_TASK:_ Retype the lines in the records below word for word, starting with the line that contains "You are a computer-use agent. Viewport: 571px" and going on through the line that contains "point(487,59)".

_MATERIAL FOR THIS EXERCISE:_

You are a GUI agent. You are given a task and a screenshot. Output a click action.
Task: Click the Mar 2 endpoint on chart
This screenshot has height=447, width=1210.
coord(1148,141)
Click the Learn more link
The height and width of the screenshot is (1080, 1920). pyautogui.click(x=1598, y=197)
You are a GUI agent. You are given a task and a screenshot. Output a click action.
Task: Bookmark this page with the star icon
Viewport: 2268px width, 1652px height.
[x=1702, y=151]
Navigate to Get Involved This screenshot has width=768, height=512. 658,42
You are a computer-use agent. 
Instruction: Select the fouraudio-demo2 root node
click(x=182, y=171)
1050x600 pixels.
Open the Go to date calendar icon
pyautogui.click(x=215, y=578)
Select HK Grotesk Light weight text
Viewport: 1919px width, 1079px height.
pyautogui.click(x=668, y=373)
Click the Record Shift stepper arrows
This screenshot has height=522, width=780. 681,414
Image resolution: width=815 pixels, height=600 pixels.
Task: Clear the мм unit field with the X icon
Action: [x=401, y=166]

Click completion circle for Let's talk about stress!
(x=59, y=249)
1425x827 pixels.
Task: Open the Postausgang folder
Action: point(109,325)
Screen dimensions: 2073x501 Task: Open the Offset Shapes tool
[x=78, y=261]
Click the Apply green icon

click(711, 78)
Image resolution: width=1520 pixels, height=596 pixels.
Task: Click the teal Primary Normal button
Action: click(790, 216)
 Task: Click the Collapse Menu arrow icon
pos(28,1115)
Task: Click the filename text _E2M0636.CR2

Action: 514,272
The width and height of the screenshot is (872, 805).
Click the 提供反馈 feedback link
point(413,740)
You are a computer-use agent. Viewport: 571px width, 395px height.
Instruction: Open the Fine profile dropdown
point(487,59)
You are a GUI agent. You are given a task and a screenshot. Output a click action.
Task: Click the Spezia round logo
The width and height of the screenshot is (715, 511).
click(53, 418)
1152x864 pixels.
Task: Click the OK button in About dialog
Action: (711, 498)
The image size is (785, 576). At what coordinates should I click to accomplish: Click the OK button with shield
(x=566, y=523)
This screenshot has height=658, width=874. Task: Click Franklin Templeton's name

_SOLVED PROBLEM:_
You are a computer-use agent. Viewport: 571px width, 395px height.
Instruction: Open the Fine profile dropdown
point(487,59)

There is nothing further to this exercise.